A popular misconception is that Rx is multithreaded by default. In fact, Rx is single-threaded by default. If you want to do things asynchronously, then you have to tell it explicitly using subscribeOn and observeOn operators by passing relevant schedulers. RxJava gives you thread pools to do asynchronous tasks. There are many schedulers such as IO, Computation and so forth. IO scheduler as the name suggests is best suited for IO intensive tasks such as network calls etc. on the contrary, Computation scheduler is good for more CPU intensive computation tasks. You can also hook up your own Executor services with RxJava too. The built in schedulers mainly helps you to get rid of maintaining your own Executor services, making your code more simple.

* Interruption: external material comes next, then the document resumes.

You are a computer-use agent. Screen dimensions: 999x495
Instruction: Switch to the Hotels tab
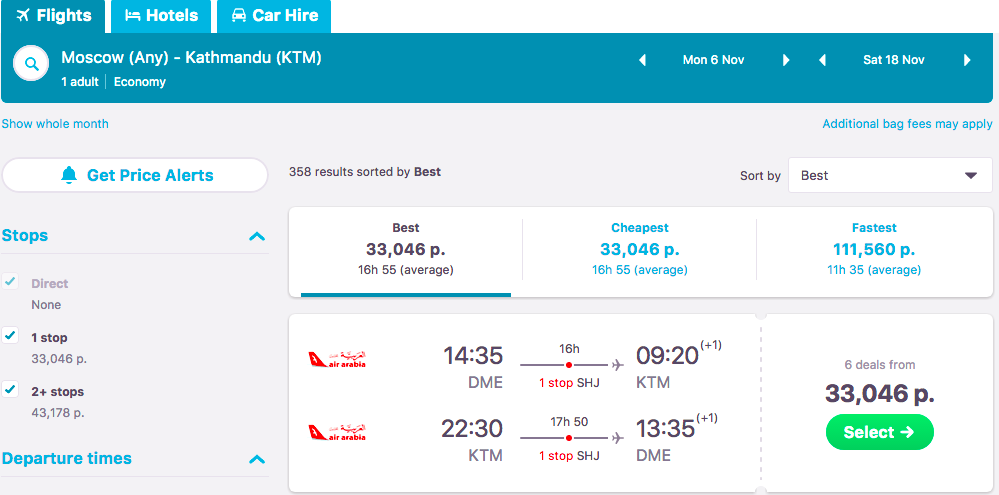161,16
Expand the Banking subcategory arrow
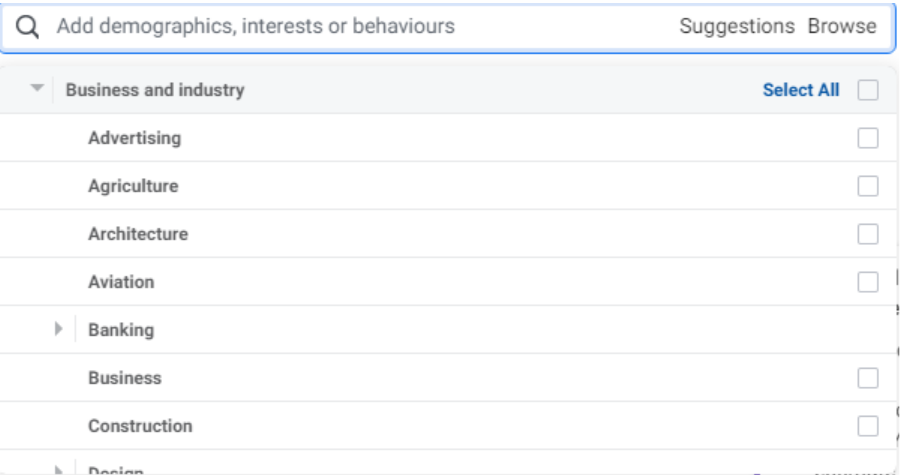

Finally a word on subscribeOn and observeOn
In the Rx world, there are generally two things you want to control the concurrency model for:
The invocation of the subscription
The observing of notifications
SubscribeOn: specify the Scheduler on which an Observable will operate.
ObserveOn: specify the Scheduler on which an observer will observe this Observable
Disadvantages
More memory intensive to store streams of data most of the times (since it is based on streams over time).
Might feel unconventional to learn at start(needs everything to be a stream).
Most complexities have to be dealt with at the time of declaration of new services.
Lack of good and simple resources to learn.
Often confused to be equivalent to Functional Reactive Programming.
Apart of what is already mentioned in other responses regarding no blocking features, another great feature about reactive programing is the important use of backpressure. Normally it is used in situations where your publisher emits more information than your consumer can process.
So having this mechanism you can control the flow of traffic between both and avoid nasty out of memory problems.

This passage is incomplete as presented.